| DOCUMENT EXTRACT |
How to change corporations

Shareholders impact environmental policy with small, sometimes meaningful votes

Corporations aren’t typically too hot at balancing the bottom line and eco-friendliness. Enter shareholders—they have more influence over a company’s green policy than you might think.

Corporations aren’t typically too hot at balancing the bottom line and eco-friendliness. Enter shareholders—they have more influence over a company’s green policy than you might think.

Many shareholders of major corporations use their investor status to lead companies down a more sustainable path—and they do so sometimes quietly, by driving out poor directors and blocking key decisions with proxy votes.

“When someone buys a share of a corporation, they are a small minority owner of the corporation, and with that comes rights,” said Andrew Behar, CEO of As You Sow, a California nonprofit that aims to achieve corporate responsibility through shareholder advocacy, among other strategies. “And those rights include being able to express views about what the corporation is doing, That’s a great deal of power.”

Shareholders make their voices heard by voting on a proxy, or a ballot to vote on issues, that signals to a corporation’s board of directors what they want. The company can look at that resolution and either accept or reject it. Votes are nonbinding, though, but even votes as small as 5 percent or 10 percent can move companies to make changes.

Every February, As You Sow publishes an annual proxy preview that compiles shareholder resolutions for major corporations. As You Sow’s 2011 list included an item about the Coca-Cola Co.’s soda-can linings containing the hormone-altering chemical bisphenol A, a.k.a. BPA. “As shareholders, we say that isn’t good for the company, it’s not good for general environmental health [and] we believe the company should make a move to change this liner in the can,” Behar said. A quarter of Coca-Cola shareholders supported getting rid of BPA.

The first environmental vote to get 50 percent support was a resolution for Idacorp Inc.—a holding company that counts Idaho Power as its main subsidiary. Shareholders voted to transition the company from reliance on coal to wind energy. “The shareholders wanted to see less air pollution, less mercury, fewer toxins from coal ash and fewer toxins in groundwater,” said Behar.

In May 2011, Ernst & Young released a study that showed an increase in shareholder resolutions with an environmental and social focus. The report revealed that in 2010, resolutions focusing on social and environmental issues made up the largest slice of all shareholder proposals. In 2005, according to the report, just 2.6 percent of all shareholder resolutions related to social and environmental issues received support from more than 30 percent of votes cast (30 percent is a typical threshold for many boards to take action). In 2010, more than a quarter of all proposals reached the 30 percent support threshold.

Part of writing a good proxy, Behar said, is laying out a sound economic argument for the company that highlights financial, health and environmental benefits.

| EXERCISE PROMPT |
List every organization named in the article above on shareholders and environmental policy.

| SOURCE MATERIAL |
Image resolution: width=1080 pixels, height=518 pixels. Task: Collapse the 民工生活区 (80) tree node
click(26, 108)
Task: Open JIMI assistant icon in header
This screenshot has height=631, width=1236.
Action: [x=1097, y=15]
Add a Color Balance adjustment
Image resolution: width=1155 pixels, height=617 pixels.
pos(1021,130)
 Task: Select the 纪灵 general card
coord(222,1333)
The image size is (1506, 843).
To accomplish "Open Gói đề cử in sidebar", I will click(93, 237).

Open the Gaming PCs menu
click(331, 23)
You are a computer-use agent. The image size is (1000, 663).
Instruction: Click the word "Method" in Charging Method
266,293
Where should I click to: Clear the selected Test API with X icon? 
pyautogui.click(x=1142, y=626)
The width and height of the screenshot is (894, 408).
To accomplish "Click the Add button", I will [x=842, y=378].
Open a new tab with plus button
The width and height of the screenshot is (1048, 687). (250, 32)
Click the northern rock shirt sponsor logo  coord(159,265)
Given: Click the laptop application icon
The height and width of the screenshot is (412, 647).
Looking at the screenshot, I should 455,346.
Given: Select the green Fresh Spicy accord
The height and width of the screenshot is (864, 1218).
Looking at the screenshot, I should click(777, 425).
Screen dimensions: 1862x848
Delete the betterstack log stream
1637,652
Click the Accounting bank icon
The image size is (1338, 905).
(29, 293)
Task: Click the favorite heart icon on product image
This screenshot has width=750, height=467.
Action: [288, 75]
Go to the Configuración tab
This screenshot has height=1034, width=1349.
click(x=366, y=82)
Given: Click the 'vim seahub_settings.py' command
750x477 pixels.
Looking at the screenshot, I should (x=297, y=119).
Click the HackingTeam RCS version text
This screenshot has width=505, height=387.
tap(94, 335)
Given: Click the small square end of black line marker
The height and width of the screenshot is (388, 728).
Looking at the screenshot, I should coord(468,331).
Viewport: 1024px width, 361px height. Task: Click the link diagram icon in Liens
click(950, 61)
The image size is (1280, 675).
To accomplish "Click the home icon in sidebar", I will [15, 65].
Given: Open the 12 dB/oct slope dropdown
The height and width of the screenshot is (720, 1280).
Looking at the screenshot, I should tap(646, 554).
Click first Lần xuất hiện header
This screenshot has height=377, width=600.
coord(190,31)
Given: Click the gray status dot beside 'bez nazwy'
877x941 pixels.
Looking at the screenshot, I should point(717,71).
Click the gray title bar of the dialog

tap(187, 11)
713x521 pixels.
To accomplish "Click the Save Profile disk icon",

| TASK ANSWER |
As You Sow, the Coca-Cola Co., Idacorp Inc., Idaho Power, Ernst & Young